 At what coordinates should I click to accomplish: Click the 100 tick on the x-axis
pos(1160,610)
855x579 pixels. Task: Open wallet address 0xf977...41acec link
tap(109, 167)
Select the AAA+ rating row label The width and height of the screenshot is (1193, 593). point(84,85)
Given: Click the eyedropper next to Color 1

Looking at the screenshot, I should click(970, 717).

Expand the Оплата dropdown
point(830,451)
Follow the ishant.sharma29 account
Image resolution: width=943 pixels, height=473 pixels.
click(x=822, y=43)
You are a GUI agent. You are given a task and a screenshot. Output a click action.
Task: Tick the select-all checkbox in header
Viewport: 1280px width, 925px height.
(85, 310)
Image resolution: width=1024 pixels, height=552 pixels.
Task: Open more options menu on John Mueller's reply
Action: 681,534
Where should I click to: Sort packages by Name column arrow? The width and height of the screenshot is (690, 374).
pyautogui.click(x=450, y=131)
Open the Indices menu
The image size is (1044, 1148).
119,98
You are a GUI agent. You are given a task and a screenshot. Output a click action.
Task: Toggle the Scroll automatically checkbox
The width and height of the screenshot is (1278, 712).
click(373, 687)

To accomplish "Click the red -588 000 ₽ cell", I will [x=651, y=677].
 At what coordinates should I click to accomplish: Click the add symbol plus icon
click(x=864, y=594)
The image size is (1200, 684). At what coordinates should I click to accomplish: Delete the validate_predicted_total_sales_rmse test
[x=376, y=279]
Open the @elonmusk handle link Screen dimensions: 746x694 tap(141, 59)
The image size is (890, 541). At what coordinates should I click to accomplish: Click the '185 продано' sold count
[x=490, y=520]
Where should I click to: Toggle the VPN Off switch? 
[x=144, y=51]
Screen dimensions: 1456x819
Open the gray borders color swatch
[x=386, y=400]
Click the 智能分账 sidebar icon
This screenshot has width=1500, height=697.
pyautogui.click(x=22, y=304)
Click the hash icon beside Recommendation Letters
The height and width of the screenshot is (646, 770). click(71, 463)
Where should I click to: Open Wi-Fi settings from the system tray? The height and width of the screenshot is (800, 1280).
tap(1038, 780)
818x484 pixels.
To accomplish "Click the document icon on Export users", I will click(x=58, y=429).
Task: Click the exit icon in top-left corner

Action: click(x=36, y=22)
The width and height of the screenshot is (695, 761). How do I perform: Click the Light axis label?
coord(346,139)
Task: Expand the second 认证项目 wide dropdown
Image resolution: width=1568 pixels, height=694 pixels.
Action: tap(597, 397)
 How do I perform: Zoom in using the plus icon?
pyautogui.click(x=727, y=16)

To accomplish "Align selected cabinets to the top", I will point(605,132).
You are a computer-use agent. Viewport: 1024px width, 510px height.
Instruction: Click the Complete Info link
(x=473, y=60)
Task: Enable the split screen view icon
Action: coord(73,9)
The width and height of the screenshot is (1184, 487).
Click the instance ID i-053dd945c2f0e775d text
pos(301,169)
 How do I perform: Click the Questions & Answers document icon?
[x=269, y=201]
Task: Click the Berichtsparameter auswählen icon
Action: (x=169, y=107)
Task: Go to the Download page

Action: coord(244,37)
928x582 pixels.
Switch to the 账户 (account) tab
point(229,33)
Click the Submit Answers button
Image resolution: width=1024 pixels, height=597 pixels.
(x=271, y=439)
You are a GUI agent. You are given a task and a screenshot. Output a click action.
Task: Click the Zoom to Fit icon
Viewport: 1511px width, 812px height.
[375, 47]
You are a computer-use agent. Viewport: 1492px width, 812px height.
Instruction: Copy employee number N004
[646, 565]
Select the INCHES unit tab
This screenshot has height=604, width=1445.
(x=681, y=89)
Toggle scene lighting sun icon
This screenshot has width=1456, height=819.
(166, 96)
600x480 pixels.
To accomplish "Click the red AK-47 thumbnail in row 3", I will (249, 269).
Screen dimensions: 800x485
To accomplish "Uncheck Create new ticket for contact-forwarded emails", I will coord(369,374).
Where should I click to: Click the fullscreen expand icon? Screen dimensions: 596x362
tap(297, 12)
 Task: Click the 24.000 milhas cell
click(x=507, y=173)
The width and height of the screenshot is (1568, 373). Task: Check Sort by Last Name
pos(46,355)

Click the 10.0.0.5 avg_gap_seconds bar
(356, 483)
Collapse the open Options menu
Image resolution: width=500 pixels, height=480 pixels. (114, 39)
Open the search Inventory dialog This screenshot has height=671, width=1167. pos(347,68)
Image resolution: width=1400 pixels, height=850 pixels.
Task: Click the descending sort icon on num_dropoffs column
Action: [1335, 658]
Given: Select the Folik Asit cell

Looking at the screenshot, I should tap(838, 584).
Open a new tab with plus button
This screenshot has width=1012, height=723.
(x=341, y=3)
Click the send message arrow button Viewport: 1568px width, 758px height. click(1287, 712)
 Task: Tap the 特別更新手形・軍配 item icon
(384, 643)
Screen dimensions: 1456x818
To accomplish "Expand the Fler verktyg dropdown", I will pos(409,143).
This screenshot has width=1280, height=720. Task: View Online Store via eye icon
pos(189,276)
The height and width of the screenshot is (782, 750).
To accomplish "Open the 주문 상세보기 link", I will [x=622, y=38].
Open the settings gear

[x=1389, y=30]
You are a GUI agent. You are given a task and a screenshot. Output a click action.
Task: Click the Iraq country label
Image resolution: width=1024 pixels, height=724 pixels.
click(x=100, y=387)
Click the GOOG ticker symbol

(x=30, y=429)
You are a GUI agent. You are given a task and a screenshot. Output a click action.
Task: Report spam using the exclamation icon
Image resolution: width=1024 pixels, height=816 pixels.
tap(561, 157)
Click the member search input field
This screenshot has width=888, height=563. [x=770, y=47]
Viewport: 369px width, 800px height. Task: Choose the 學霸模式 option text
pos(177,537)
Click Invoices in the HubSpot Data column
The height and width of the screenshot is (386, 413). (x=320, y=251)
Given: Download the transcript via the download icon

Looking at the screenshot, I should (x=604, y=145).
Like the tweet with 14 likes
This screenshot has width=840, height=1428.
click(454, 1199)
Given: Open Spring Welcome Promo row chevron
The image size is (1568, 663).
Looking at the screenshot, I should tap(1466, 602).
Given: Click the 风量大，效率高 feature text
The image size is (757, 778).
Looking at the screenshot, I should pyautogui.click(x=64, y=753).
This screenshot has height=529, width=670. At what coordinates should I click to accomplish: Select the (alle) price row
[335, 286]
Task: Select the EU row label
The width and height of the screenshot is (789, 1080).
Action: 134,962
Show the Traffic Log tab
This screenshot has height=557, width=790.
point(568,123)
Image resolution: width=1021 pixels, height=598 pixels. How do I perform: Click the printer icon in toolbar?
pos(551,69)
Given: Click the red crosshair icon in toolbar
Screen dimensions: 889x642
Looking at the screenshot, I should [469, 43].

STATED EXERCISE: Pull out every line of the records above that contains the word "Answers", matching case exactly.

THE REPLY:
 How do I perform: Click the Questions & Answers document icon?
Click the Submit Answers button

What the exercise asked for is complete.